• Work to do:
Put the lines from the one containing "Where should I" through the end of the records into a Markdown table with the columns Row and Text. Skip blank lines and leave the pictures out.

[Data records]
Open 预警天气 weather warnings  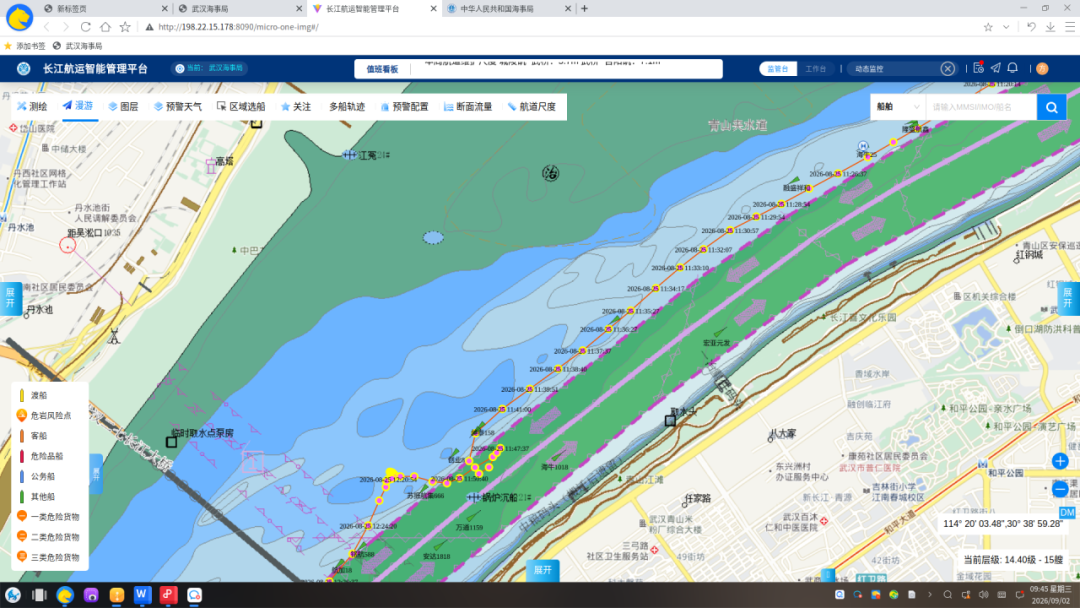[178, 107]
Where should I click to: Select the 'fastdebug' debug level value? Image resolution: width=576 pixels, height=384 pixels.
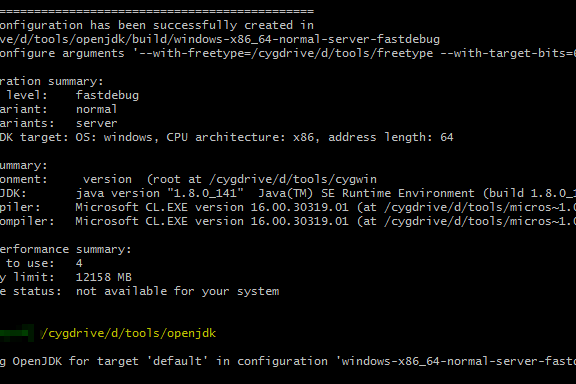pyautogui.click(x=107, y=96)
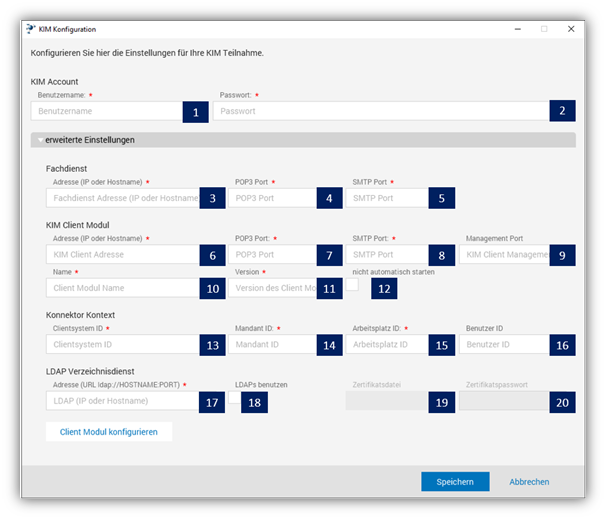Toggle the LDAPs benutzen checkbox

coord(234,397)
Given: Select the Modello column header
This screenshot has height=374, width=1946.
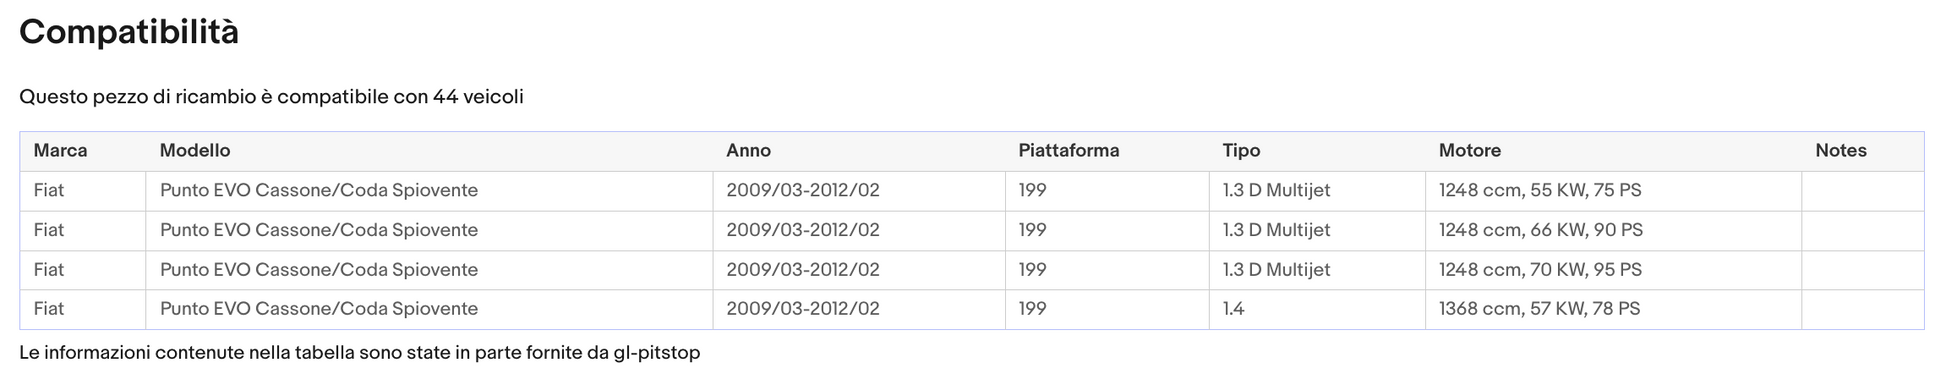Looking at the screenshot, I should (195, 151).
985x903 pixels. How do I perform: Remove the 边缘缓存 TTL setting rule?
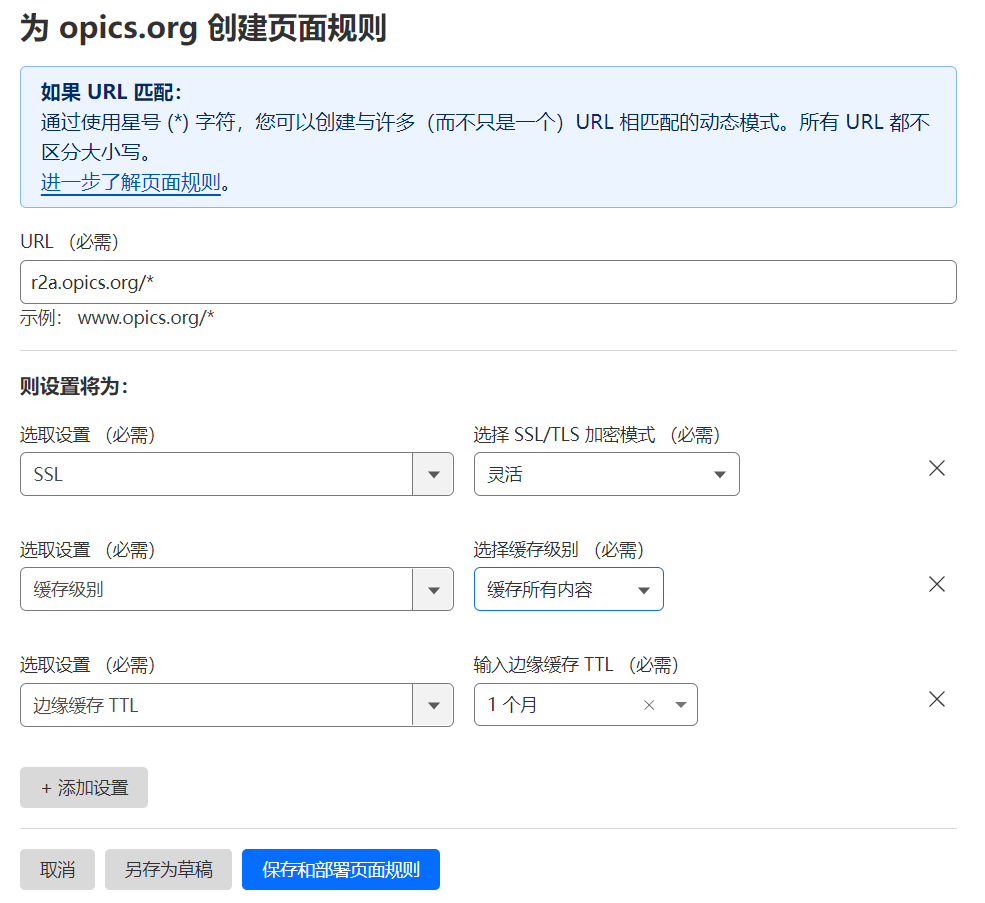pyautogui.click(x=936, y=699)
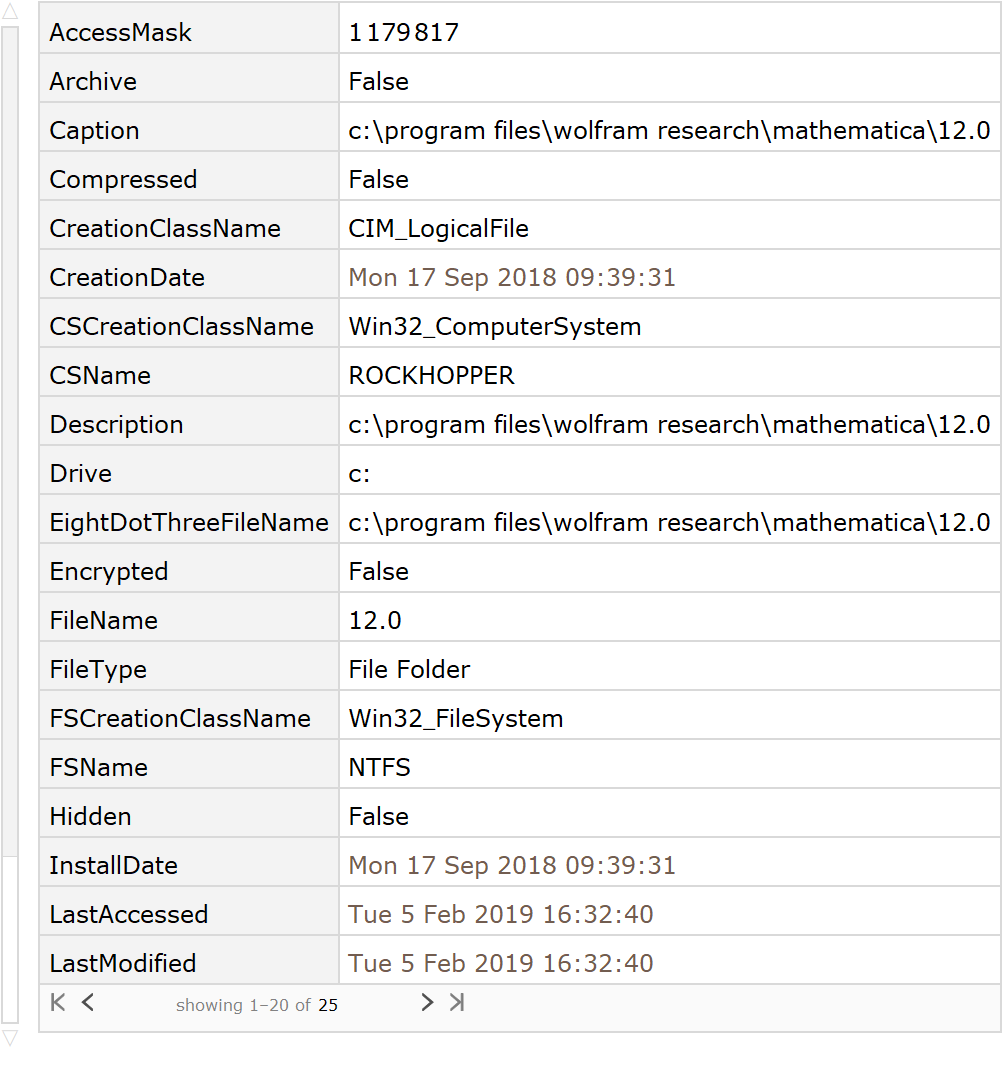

• Response to this exercise:
| Row | Text |
|---|---|
| 1 | Where should I click to: Select the 'fastdebug' debug level value? Image resolution: width=576 pixels, height=384 pixels. |
| 2 | pyautogui.click(x=107, y=96) |
| 3 | Toggle the LDAPs benutzen checkbox |
| 4 | coord(234,397) |
| 5 | Given: Select the Modello column header |
| 6 | This screenshot has height=374, width=1946. |
| 7 | Looking at the screenshot, I should (195, 151). |
| 8 | 985x903 pixels. How do I perform: Remove the 边缘缓存 TTL setting rule? |
| 9 | pyautogui.click(x=936, y=699) |